De acordo com o estudo da OIT, o desemprego no mundo é de 13,1%, e somente no Haiti e na Síria registra-se desemprego no patamar dos 30%, como no Brasil. 

Entre os principais motivos para o agravamento do quadro estão o avanço da informalidade e a desaceleração econômica, com redução de investimentos, de acordo com o estudo da OIT.

Da década de 1990, gestões de FHC, o desemprego entre jovens sofreu uma forte alta e passou de 14,3%, em 1991, para 26,1% em 2003. Entre 2004 e 2014 esta taxa caiu para 14% em 2013. 

Mulheres

O relatório Tendências Globais de Emprego para a Juventude 2017 divulgado nesta segunda (20) pela OIT também revela que a juventude representa 35% dos desempregados de todo o mundo. 

O documento também destaca as vulnerabilidades contínuas das mulheres jovens no mercado de trabalho.

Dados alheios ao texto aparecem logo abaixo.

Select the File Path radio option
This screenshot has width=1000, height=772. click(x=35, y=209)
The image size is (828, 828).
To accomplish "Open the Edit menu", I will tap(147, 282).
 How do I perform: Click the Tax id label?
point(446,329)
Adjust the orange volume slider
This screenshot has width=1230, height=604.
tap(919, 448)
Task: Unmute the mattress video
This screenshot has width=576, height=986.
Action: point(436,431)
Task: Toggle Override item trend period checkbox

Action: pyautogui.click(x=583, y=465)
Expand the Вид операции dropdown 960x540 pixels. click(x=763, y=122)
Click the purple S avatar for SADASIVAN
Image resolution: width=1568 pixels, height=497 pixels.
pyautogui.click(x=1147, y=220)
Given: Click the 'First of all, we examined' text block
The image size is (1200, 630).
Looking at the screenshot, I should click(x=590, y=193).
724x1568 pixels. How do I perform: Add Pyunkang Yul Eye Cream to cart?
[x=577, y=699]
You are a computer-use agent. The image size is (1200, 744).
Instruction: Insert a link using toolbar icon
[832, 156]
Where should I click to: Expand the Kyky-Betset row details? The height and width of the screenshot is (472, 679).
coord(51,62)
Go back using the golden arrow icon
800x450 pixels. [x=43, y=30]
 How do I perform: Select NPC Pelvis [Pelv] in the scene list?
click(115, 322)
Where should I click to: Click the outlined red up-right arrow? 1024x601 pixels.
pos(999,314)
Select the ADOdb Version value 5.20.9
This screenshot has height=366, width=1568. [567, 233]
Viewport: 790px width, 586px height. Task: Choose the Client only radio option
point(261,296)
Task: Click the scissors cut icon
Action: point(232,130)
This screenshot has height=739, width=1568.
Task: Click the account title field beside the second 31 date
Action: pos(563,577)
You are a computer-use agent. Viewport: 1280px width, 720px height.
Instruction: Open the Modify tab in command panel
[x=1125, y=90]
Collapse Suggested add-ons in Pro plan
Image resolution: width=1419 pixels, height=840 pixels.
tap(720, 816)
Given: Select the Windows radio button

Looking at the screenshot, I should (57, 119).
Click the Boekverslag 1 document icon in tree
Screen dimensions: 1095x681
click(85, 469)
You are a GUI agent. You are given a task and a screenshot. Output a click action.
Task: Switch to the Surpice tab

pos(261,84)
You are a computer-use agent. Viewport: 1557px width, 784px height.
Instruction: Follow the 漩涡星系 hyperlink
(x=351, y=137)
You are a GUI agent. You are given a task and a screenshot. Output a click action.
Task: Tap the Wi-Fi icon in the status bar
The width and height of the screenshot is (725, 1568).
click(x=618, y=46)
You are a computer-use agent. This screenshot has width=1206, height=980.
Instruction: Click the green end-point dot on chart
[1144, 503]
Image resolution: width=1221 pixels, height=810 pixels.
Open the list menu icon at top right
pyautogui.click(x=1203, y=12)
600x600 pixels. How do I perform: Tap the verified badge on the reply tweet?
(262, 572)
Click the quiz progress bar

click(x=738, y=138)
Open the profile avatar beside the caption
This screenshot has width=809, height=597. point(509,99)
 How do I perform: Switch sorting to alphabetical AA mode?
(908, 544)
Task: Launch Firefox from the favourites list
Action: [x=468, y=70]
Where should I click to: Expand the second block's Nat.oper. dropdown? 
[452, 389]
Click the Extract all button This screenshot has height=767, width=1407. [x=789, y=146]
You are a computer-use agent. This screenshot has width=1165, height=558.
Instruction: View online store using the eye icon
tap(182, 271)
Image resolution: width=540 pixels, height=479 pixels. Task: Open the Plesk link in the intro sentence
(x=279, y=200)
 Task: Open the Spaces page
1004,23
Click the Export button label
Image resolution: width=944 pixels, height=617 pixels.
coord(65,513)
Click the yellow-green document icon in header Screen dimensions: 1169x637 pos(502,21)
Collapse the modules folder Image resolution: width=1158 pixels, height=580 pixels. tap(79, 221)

Em 2017, a taxa global de participação delas na força de trabalho é 16,6 pontos percentuais menor que a dos homens jovens.

As taxas de desemprego das mulheres jovens também são significativamente maiores do que as dos homens jovens. Além disso, a diferença de gênero na taxa de jovens que não estão trabalhando nem estudando ou recebendo treinamento é ainda maior: globalmente, essa taxa é de 34,4% das mulheres jovens, comparado a 9,8% dos homens jovens.

Boa notícia

O documento destaca que entre 2005 e 2015, no Brasil, houve um expressivo aumento de mulheres exercendo funções mais qualificadas, que exigem ensino superior e especializações. O crescimento foi de 30% para 42%.